After completing the first track, he sent it to his friend Maria Uzor of post-punk outfit Sink Ya Teeth. She added lyrics and vocals in her distinctive style. The result was ‘Party Sized Away Day’, a fabulously sleazy, stylish and strutting fusion of body-popping drum machine hits, TB-303 acid lines, MK style organ bass and wayward, post-electroclash sonics. “After that, I could visualize what I wanted to do,” Flanagan explains. “I knew what I wanted the album to be – a story but set to tracks that are almost a history of electronic music. That meant I could direct people in terms of what I wanted them to write about lyrically.”

That story is pleasingly universal, in dance music terms at least: the rise and fall of a superstar DJ, set before, during and after the pandemic, featuring songs that offer a biting commentary on the excesses of nightclubs, superstar DJ culture, and the way fame changes people. A big concept, with an equally large name to go with it – Step On My Travelator: The Imagined Career Trajectory Of Superstar DJ & Dance Pop Producer Melvin Harris

“It starts with ‘Step on my Travelator’, which is about getting on a coach and going to a rave when you’re a kid, not knowing where the fuck you are,” Flanagan enthuses. “The next track, with Maria, is all about being at that rave, then on the next track our lead character is DJing at a free party in Wales and some Welsh lass, played by Cat Rin, gets on stage and sings over his set – but what she’s actually saying is this stuff about the English stealing her country and culture. As the album goes on, the lead character gets a crossover hit, becomes big and goes to Ibiza.”

As you’d expect, it gets darker from there. “Then there’s the bad drugs, bad people thing, where you meet all these dodgy characters,” Flanagan says enthusiastically. “You fall into this nightlife scene where you start to lose your head a bit. Dance music is fun, but it has this dark side.”

That dark side is dealt with brilliantly on the album, with the music becoming more muscular and paranoid – all big-room riffs, booming beats, angular and metallic Steel City electronics and twisted TB-303 acid tweakery. It mellows a bit as the album wears on, tracking the inevitable comedown and fall from fame of its aging lead character, with more traditional-sounding tracks featuring Richard Hawley and Maxine Peak (just two of the numerous guests who appear) offering a bittersweet conclusion.

□ □ □ □ □

## [REQUIRED ACTION 1]
In the piece on Flanagan's album, who plays the Welsh woman who gets on stage at the free party?
## [REQUIRED ACTION 2]
Continue the piece on Flanagan's concept album from its final sentence, keeping its tone.
The listing after this is separate material, unconnected to the piece on Flanagan's album.

## [PROVIDED MATERIAL]
□ □ □ □ □

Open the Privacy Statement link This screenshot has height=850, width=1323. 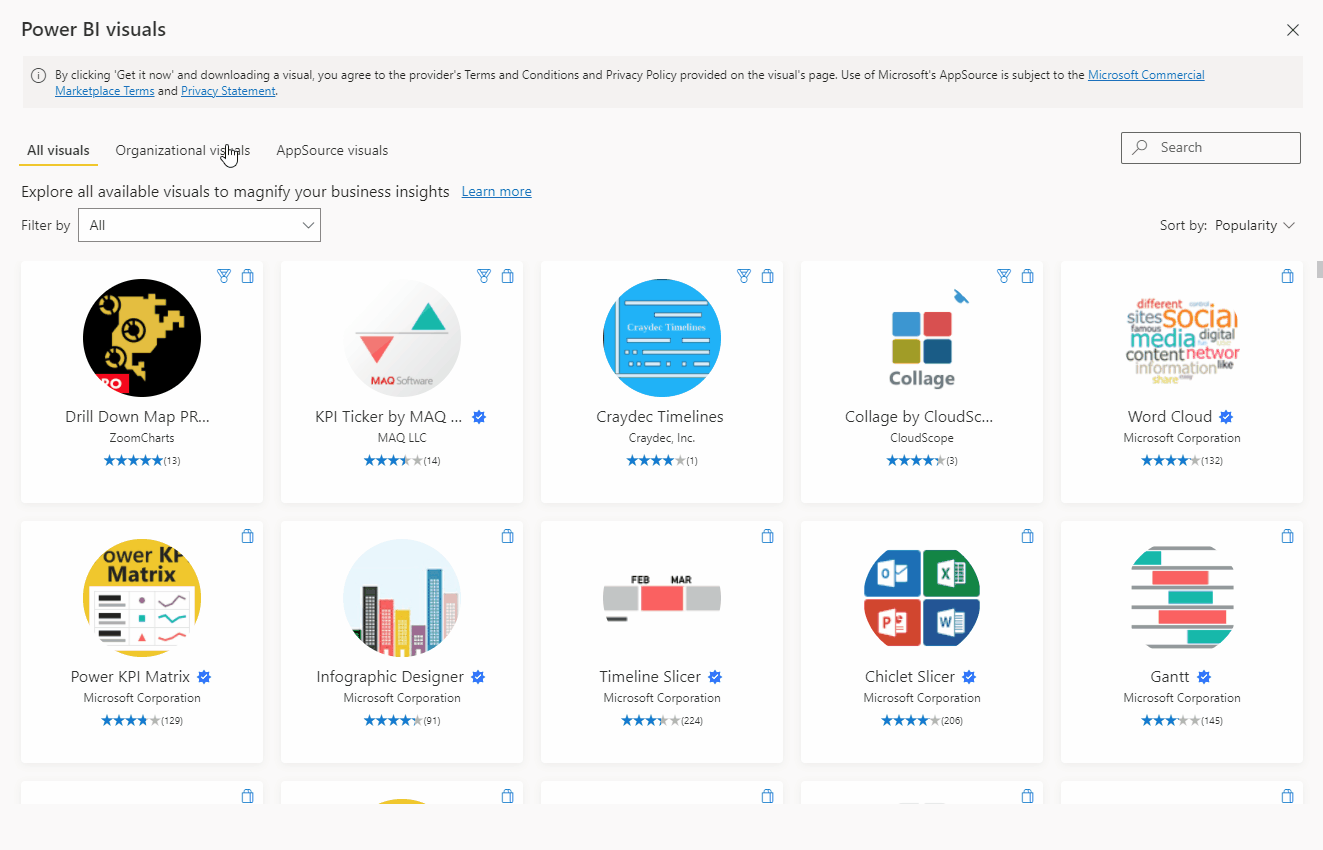click(x=227, y=90)
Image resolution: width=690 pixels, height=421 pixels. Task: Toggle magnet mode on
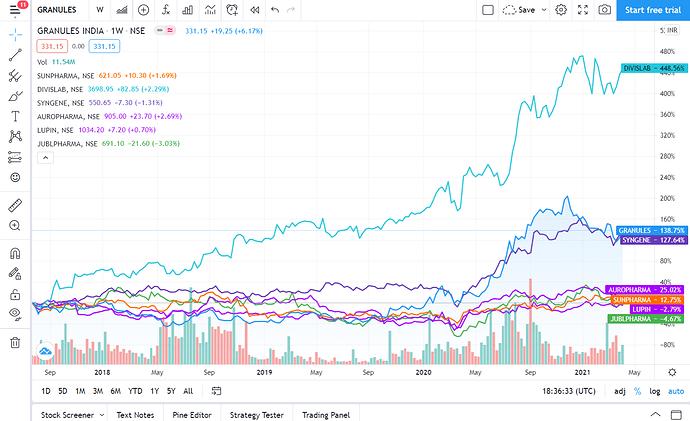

□ □ □ □ □

## [REPLY 1]
Cat Rin plays her.

## [REPLY 2]
“The album goes from living the highlife, to destroying your life, to hitting lockdown,” Flanagan confirms. “It thought it was important to reflect that because lockdown destroyed our industry. I found it hilarious to see all these DJs doing streams from their kitchens on Instagram and Mixcloud. I wanted to take the piss out of the people who were doing that and taking themselves too seriously. You know, ‘I used to be a DJ, now I just DJ in my bedroom’. The album ends with the character stepping away from it all because he wants out, which a lot of people do when they’ve made enough money.”

While the story arc works and provides the album with a framework – and opportunities for various singers to make their own contributions to the overall narrative – it’s the authenticity of the music, a kind of heavily stylized, full-throttle blend of jacking house, Chicago acid, dystopian electro-pop, post-punk attitude and bustling NYC electro, that makes it much more than an exercise in cultural commentary. It’s fun, basically, and there are countless cuts on Step On My Travelator that slap hard in the club.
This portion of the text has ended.